Plaintiff, State Franchise Tax Board (hereafter Board), appeals from a. judgment, following trial to the court, denying *347 priority under Revenue and Taxation Code section 26312, subdivision (a), 1 to its tax claim as against defendant, Credit Managers Association of Southern California (hereafter CMA), with respect to the proceeds of certain assets assigned to CMA by the taxpayer, Cryo-Sonics, Inc., a California corporation. The Board’s claim was for more than $17,980.03 in unpaid corporate taxes, penalties and interest owed by the taxpayer.

The Board contends that the priority of.its claim for these unpaid taxes, etc. attached upon the taxpayer becoming insolvent on March 21, 1967. CMA rejoins that by its express terms “[t]his section does not give the state a preference over any recorded lien which attached prior to the date when the amounts required to be paid became a lien,” that CMA’s lien attached when it duly perfected its security interest in these assets of the taxpayer by filing with the Secretary of State a financing statement covering them on March 31, 1967, that the Board did not record its certificate of tax, etc. due until September 4, 1969, and that this last-mentioned date is the time when under the express language of Revenue and Taxation Code section 26161, the Board’s claim became a lien. 2 CMA points out that this result accords with Civil Code section 2897, which provides in pertinent part: “Other things being equal different liens upon the same property have priority according to the time of their creation....”

The Board replies that (1) CMA did not acquire a valid security interest in the transferred accounts receivable and contracts payable and their proceeds by reason of California Uniform Commercial Code section 9104, subdivision (f); (2) if it did, its security interest did not, by the very terms of the agreement creating it, extend to funds necessary to pay taxes; (3) the filing of the financing statements did not create a recorded lien within the meaning of the aforementioned Revenue and Taxation Code section 26312. 3

*348 Facts

On March 21, 1967, the aforementioned Cryo-Sonics, Inc., a California corporation, and Nevada Cryo-Sonics, Inc., a related Nevada 4 were each unable to meet their obligations as they became due and had insufficient cash flow to complete their work in process. They were therefore insolvent. (See People v. Biscailuz (1950) 95 Cal.App.2d 635, 637-640 [213 P.2d 753].) On this last-mentioned date the two corporations entered into a written “Creditors’ Moratorium and Extension Agreement,” under which almost all of the generally unsecured creditors of the two corporations, holding claims which had accrued before June 17, 1966, agreed to a limited moratorium upon the enforcement of their claims and a limited extension of the time of the payment of those claims during which period the two corporations would continue their operations under the supervision of a creditors’ committee in return for the two corporations assigning to CMA, for the benefit of the creditors consenting to the agreement, the accounts receivable and contracts payable of the two corporations. Under the agreement, though, the two corporations were expressly permitted, so long as they complied with the agreement otherwise, to retain from their realization from the assigned accounts receivable and contracts payable “such amounts as may be necessary to provide for . . . current taxes and payroll, and other normal expenses” as approved by the creditors’ committee. The two corporations expressly agreed further that during the term of the agreement they would be and remain on a current basis with respect to taxes.

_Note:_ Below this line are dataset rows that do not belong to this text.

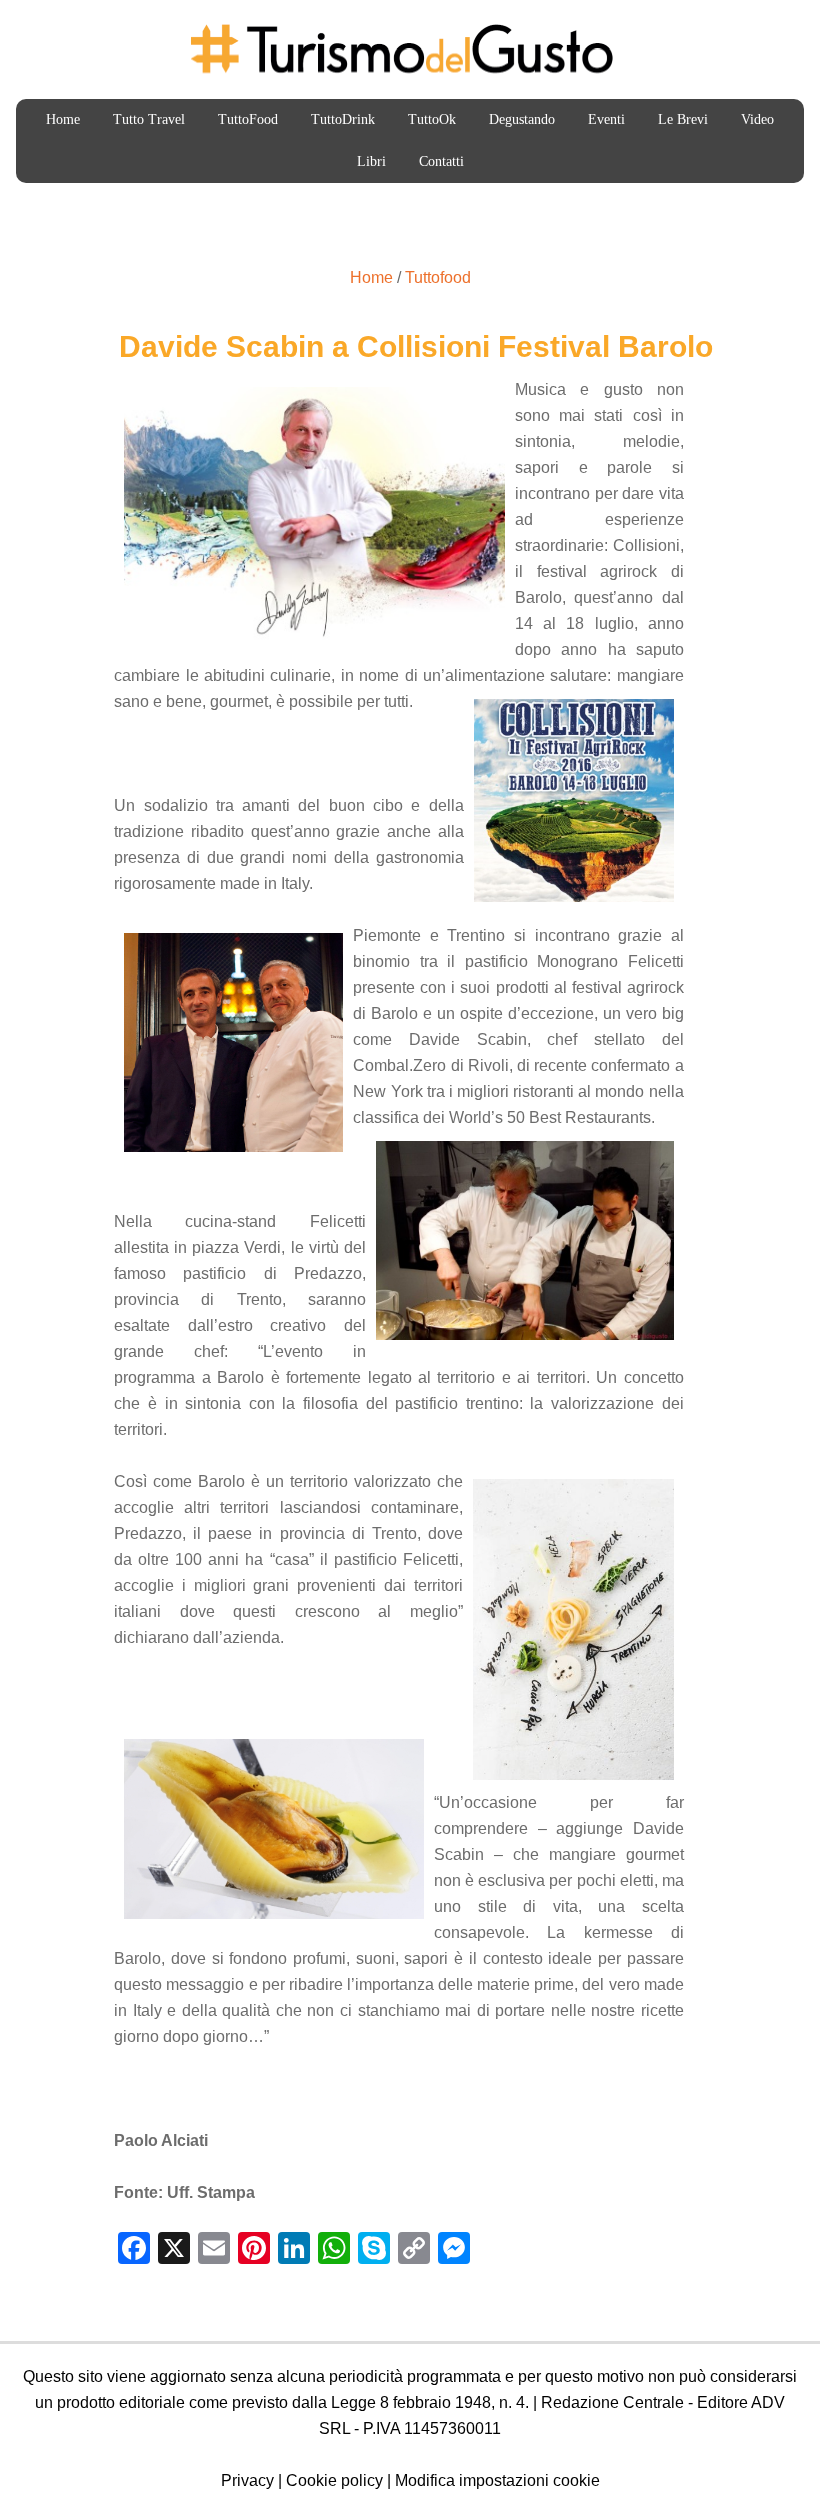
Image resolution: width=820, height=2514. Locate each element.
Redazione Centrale (612, 2402)
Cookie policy (334, 2480)
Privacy (247, 2480)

Pursuant to this agreement, on this same day—March 21, 1967, the two corporations executed a written “sale of accounts and contract rights” to CMA, which assignment CMA accepted in writing. This assignment contained essentially the same language as that already quoted with respect to “current taxes.”

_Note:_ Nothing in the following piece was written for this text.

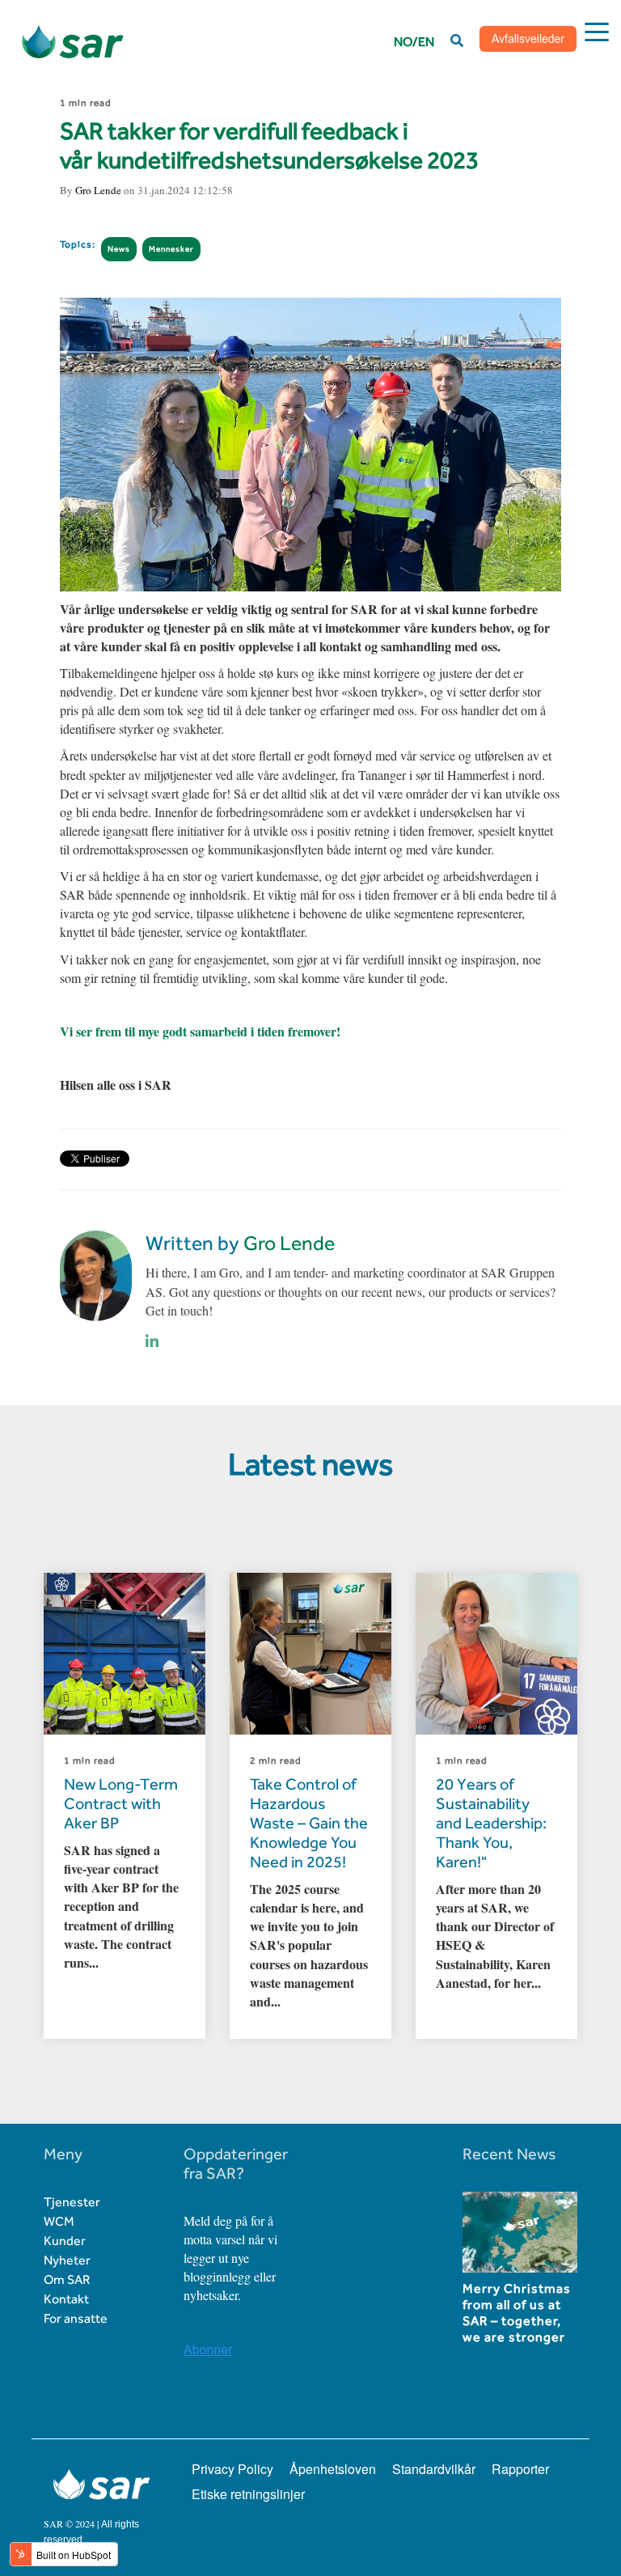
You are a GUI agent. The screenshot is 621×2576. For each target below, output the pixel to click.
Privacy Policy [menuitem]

*349 On March 31, 1967, CMA duly filed with the Secretary of State two financing statements for the two corporations covering (with certain specified exceptions contemporaneously released) “[a]ll rights to payment under accounts receivable and contract rights existing on the 17th day of June 1966, and all of such rights arising thereafter.”

On December 4, 1969, the Board recorded in Los Angeles County a certificate of the amount of tax, etc. due from Cryo-Sonics, Inc., the aforementioned taxpayer. This certificate covered its 1963 and 1964 corporate taxes as well as a provisional amount for its 1969 tax. 5

CMA has distributed to creditors of the two aforementioned corporations virtually all of the assets and proceeds therefrom transferred to CMA by the two corporations on March 21, 1967.

. Discussion

As previously noted, the Board first contends, with respect to CMA’s claim of a prior recorded lien in the proceeds of the assets transferred to it by the two corporations, including the taxpayer, that CMA could not create a valid security interest in such proceeds in favor of itself because the transaction involved is excluded from the division of the California Uniform Commercial Code (div. 9) authorizing secured transactions. The Board, in making this contention, relies exclusively upon California Uniform Commercial Code section 9104, subdivision (1), which reads in pertinent part: “This division does not apply ... (f) To ... an assignment of accounts . . . which is for the purpose of collection only,...”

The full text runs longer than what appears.